В период с 1932 по 1936 г. представительство КПГ при Исполкоме Коминтерна насчитывало от четырех до пяти тысяч проживавших в СССР немецких политэмигрантов. «Эти цифры также не являются окончательными, т. к. в числе эмигрантов не учитывалось узкое руководство КПГ и лица, находившиеся в СССР на обучении»[226].
Немалое число эмигрантов и прибывших до них иностранных специалистов жили в Советском Союзе со своими семьями. Многие поначалу не поняли значения подписания пакта Гитлер — Сталин. Лишь к середине 1940 г. советская внешняя политика нашла признание в среде московской группы КПГ, что отражалось и в официальных текстах. «Если партийные кадры в стране, как и в эмиграции, после определенного замешательства вновь обрели ясную голову и постепенно стали осознавать правильность сталинской политики, то это прежде всего свидетельствует о бесконечном доверии к товарищу Сталину. Один рабочий из Рурской области ранее выразил эту мысль в свойственной простым людям грубоватой манере: "Если мы не сразу понимаем, что делает Сталин, то мы знаем заранее, что неправильно это быть не может"»[227].
28 мая 1939 г. Вильгельм Пик обратился к Дмитрию Мануиль- скому по вопросу ареста эмигрантов: «5 апреля, по согласованию с товарищем Димитровым, я направил товарищу Берия письменную просьбу принять меня для беседы, в которой собирался обсудить с ним ряд случаев с арестом эмигрантов, в отношении которых я и другие ответственные немецкие товарищи в Коминтерне убеждены, что они не виновны в какой бы то ни было преступной деятельности против Советского Союза. Я передал ему список имен этих эмигрантов с приложением их характеристк. К сожалению, я до сих пор не получил ответа на свою просьбу, хотя прошло уже почти два месяца. Поскольку я еще в середине апреля прошлого года с такой же просьбой обращался к Ежову и также не получил ответа, то я хотел бы по этому делу обратиться к товарищу Сталину. Но, может быть, было бы лучше, если ты сначала переговоришь с товарищем Берия, хочет ли он провести такую встречу со мной или нет. Дело очень важное, и я прошу твой помощи»[228].

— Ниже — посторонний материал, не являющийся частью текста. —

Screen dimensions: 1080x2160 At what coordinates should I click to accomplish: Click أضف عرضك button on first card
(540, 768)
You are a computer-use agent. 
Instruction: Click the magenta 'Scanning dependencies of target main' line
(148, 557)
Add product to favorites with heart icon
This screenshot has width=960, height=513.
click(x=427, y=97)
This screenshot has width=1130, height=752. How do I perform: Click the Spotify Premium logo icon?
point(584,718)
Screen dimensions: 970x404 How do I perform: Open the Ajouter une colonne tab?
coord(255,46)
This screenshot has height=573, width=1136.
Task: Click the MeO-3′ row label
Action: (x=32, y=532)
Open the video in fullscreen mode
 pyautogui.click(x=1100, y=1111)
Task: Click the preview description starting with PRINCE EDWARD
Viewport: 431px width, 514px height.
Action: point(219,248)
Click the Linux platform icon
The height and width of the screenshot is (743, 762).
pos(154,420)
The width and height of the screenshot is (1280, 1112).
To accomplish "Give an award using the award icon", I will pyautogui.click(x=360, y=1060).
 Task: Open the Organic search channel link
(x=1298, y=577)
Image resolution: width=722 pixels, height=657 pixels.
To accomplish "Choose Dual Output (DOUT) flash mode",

К числу первых, кто по-своему отреагировал на распространенное советским информационным агентством ТАСС 3 мая 1939 г. сообщение о смещении советского министра иностранных дел Максима Литвинова и его замену Вячеславом Молотовым, принадлежали варшавские банкиры. Многие сразу же начали сбывать польские активы. «В отсутствие графа фон Шуленбурга 4 мая 1939 г. Типпельскирх направил из Москвы следующую информацию о настроениях в столице: "Назначение Молотова комиссаром по иностранным делам с сохранением за ним поста Председателя Совета Народных комиссаров броско подано в советской прессе в форме Указа Президиума Верховного Совета от 3 мая". Сообщение об увольнении Литвинова вышло на последней странице в разделе "Хроника". Германское посольство в Москве сообщает далее: "Неожиданная смена вызвала здесь большую сенсацию, так как Литвинов находился в процессе переговоров с английской делегацией — по изоляции Германии. Советская пресса не публикует никаких комментариев. Комиссариат иностранных дел не дает представителям прессы никаких объяснений"»[229].